Copy word for word the lines that start at the first of the items below and end with the line containing "pyautogui.click(x=263, y=190)". Include both ends.

— Start of Records for the exercise —

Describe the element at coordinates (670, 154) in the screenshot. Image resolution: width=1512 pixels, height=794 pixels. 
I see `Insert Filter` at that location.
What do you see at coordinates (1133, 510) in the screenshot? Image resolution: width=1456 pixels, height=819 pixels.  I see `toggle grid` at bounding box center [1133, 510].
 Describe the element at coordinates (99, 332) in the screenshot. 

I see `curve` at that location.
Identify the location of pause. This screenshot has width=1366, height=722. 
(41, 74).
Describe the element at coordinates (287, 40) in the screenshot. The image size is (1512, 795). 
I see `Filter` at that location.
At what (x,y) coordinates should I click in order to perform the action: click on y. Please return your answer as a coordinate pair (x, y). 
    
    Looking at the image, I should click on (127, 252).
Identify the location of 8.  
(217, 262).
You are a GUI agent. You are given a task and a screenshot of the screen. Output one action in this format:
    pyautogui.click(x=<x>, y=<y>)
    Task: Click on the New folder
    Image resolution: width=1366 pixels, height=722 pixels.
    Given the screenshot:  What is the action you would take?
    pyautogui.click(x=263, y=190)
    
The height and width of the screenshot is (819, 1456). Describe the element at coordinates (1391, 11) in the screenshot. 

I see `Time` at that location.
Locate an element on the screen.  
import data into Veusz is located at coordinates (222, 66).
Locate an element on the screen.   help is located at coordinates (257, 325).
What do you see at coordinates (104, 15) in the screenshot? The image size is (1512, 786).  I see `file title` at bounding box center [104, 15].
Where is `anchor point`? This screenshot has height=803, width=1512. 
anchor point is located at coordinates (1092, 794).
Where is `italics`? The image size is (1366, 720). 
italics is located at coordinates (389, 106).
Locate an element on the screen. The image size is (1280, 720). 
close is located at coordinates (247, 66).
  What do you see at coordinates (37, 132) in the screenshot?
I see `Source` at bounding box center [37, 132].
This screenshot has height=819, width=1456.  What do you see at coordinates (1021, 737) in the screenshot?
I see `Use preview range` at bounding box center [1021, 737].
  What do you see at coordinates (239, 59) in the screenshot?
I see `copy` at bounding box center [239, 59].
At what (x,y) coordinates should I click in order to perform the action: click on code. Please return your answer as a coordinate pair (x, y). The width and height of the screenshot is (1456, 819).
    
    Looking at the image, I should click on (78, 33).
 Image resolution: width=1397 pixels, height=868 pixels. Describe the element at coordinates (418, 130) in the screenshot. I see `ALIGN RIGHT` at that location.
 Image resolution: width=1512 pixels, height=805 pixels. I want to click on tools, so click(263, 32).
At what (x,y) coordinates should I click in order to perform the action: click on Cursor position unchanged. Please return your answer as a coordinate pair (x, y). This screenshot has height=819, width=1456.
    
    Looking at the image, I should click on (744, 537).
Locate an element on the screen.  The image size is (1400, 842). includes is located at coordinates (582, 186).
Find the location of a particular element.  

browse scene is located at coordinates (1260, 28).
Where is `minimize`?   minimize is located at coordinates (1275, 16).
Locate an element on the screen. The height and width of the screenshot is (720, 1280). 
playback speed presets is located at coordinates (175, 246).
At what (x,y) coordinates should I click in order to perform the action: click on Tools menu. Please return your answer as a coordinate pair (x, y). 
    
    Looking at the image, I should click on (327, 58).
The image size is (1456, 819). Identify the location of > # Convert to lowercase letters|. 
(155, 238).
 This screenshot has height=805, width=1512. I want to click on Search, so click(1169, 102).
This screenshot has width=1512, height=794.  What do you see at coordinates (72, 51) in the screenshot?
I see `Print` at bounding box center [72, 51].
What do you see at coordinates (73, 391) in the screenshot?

— End of Records for the exercise —

» Task output
Describe the element at coordinates (670, 154) in the screenshot. Image resolution: width=1512 pixels, height=794 pixels. 
I see `Insert Filter` at that location.
What do you see at coordinates (1133, 510) in the screenshot? Image resolution: width=1456 pixels, height=819 pixels.  I see `toggle grid` at bounding box center [1133, 510].
 Describe the element at coordinates (99, 332) in the screenshot. 

I see `curve` at that location.
Identify the location of pause. This screenshot has width=1366, height=722. 
(41, 74).
Describe the element at coordinates (287, 40) in the screenshot. The image size is (1512, 795). 
I see `Filter` at that location.
At what (x,y) coordinates should I click in order to perform the action: click on y. Please return your answer as a coordinate pair (x, y). 
    
    Looking at the image, I should click on (127, 252).
Identify the location of 8.  
(217, 262).
You are a GUI agent. You are given a task and a screenshot of the screen. Output one action in this format:
    pyautogui.click(x=<x>, y=<y>)
    Task: Click on the New folder
    Image resolution: width=1366 pixels, height=722 pixels.
    Given the screenshot:  What is the action you would take?
    pyautogui.click(x=263, y=190)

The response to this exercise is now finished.